---------- Data to process ----------
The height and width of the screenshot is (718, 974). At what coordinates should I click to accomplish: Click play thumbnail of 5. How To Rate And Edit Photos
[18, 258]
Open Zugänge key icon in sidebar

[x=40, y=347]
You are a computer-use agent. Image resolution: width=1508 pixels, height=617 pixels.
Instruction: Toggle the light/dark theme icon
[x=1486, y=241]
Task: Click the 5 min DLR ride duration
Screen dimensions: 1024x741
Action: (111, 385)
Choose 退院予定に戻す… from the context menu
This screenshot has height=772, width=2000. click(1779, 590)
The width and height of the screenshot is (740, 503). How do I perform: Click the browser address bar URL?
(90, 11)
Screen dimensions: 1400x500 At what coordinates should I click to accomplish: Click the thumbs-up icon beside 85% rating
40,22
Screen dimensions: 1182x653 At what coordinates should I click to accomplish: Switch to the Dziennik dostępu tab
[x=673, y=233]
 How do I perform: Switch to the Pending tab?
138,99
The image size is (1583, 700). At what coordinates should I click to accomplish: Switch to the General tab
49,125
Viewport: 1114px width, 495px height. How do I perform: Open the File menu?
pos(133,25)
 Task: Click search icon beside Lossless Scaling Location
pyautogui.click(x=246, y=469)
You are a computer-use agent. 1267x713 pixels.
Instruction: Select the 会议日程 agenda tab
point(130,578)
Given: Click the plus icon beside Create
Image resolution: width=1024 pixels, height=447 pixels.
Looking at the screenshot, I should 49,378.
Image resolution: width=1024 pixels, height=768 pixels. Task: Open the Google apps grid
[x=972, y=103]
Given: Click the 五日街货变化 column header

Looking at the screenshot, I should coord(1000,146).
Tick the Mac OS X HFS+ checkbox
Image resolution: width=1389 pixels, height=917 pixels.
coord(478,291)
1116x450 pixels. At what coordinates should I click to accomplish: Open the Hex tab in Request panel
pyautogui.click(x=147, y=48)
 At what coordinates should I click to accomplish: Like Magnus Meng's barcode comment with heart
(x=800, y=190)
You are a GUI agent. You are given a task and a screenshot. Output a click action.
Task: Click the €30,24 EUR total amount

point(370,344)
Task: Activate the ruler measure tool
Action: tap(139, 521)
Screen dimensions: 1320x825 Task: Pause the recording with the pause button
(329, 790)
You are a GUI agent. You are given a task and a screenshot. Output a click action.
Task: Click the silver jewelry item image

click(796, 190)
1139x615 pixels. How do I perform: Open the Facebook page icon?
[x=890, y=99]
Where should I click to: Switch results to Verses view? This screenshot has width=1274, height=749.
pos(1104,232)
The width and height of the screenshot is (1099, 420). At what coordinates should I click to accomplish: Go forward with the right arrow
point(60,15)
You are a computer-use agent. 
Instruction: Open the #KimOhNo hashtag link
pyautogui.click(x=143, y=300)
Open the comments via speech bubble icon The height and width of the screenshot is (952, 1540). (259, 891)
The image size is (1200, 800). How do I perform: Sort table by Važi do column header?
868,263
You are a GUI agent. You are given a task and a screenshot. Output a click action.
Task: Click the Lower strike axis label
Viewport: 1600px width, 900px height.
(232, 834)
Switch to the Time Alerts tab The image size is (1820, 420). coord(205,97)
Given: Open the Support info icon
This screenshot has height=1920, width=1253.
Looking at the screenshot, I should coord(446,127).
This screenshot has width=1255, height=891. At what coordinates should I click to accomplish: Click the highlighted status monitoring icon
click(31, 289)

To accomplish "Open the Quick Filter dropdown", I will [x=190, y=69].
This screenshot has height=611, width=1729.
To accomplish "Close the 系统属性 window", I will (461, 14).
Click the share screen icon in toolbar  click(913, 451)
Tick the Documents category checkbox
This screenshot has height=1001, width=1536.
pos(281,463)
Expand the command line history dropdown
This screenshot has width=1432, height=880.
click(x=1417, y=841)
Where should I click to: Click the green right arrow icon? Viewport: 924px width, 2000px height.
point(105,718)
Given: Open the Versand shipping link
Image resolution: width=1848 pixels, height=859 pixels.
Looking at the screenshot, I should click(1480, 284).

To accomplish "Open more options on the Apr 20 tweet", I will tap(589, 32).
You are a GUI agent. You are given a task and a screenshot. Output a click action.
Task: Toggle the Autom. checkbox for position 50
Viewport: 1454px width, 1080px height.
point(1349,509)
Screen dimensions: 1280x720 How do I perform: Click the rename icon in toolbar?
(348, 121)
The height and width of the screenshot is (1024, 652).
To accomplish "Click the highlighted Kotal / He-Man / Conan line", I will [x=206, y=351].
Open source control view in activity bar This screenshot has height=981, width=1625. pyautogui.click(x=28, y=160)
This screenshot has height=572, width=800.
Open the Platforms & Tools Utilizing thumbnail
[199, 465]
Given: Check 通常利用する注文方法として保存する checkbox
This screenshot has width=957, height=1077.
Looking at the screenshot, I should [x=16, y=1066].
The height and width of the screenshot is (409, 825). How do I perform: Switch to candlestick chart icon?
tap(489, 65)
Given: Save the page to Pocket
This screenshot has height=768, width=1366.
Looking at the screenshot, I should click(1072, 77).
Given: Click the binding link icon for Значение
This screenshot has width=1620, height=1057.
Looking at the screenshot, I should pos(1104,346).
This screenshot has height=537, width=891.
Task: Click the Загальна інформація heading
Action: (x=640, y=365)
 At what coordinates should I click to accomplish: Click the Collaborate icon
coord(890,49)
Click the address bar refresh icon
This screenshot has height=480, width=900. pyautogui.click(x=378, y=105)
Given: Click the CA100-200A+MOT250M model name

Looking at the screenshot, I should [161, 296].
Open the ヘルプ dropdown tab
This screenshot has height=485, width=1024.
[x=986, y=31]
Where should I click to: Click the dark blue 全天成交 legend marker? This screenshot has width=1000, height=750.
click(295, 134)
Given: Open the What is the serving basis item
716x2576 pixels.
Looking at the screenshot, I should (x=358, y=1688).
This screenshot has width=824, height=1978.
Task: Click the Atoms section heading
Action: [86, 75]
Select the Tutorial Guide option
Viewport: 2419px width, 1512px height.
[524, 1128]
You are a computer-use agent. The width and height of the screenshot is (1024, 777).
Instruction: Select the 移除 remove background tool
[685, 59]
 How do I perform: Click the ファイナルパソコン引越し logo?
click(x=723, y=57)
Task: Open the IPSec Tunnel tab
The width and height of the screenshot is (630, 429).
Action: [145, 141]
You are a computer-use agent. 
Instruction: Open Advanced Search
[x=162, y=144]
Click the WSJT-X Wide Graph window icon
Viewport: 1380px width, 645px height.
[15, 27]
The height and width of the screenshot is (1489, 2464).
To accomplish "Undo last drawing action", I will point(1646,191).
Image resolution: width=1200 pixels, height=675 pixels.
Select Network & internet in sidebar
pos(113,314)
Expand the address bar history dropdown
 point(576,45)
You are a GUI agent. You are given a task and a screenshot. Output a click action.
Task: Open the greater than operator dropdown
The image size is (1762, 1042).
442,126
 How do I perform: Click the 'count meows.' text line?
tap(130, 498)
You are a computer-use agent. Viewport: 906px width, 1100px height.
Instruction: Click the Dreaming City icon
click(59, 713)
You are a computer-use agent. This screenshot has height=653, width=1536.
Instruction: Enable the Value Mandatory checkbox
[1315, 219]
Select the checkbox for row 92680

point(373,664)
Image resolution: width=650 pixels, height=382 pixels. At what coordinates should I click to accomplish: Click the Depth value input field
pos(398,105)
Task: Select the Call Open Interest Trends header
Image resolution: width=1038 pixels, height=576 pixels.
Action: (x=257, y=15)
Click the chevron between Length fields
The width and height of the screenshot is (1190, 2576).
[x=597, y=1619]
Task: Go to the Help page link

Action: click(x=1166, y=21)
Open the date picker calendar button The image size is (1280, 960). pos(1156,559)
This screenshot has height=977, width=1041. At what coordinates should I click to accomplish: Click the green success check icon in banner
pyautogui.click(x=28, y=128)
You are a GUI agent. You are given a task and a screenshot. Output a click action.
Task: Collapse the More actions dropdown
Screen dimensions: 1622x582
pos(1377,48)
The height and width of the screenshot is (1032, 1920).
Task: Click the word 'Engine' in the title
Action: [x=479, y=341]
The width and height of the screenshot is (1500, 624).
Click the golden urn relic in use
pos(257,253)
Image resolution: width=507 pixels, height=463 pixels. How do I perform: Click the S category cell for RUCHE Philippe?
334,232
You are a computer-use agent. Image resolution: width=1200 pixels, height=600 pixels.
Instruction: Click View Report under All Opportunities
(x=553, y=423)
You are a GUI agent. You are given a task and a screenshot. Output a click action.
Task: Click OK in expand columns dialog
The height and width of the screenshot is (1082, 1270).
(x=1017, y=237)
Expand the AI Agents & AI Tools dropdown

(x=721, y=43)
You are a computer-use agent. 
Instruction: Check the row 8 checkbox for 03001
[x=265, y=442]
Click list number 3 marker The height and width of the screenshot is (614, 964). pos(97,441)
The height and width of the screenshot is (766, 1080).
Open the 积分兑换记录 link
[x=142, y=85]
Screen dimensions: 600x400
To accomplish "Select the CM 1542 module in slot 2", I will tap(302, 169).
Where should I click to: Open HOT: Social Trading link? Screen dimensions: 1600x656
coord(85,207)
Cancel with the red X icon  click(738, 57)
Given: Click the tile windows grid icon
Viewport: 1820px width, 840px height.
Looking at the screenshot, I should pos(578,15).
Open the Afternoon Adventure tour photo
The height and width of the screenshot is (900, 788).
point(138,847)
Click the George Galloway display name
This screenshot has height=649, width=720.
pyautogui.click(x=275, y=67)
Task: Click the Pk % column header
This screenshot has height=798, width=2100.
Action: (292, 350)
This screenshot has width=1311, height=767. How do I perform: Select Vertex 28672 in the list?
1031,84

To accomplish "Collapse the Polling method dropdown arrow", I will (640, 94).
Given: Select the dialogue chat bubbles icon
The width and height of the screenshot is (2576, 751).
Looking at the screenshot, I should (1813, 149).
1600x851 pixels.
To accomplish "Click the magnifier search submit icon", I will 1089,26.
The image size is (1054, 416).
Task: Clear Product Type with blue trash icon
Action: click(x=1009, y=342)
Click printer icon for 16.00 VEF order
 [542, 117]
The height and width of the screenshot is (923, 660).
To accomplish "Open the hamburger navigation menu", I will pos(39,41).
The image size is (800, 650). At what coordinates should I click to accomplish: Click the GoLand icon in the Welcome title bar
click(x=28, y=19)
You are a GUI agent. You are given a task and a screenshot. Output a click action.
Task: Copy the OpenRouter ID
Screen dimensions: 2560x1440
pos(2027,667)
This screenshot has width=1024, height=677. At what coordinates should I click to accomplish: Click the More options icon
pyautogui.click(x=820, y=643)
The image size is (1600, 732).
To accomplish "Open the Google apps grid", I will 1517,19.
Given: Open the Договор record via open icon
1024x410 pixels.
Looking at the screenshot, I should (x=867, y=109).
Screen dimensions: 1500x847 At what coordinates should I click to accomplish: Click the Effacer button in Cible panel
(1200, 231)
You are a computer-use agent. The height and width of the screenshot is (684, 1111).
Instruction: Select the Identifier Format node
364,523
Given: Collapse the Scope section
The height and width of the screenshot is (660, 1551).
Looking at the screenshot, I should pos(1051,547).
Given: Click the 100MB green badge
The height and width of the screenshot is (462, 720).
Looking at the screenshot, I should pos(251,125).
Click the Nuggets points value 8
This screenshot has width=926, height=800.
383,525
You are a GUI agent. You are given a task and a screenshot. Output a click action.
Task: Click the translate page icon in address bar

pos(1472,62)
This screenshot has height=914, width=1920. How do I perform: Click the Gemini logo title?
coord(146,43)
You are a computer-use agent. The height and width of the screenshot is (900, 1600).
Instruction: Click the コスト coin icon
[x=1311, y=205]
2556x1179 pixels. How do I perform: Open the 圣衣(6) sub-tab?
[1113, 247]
----------
Exercise directions: Search the material for the word "Collapse". Each line where it is found must be copied.

Answer to this exercise:
Task: Collapse the More actions dropdown
To accomplish "Collapse the Polling method dropdown arrow", I will (640, 94).
Given: Collapse the Scope section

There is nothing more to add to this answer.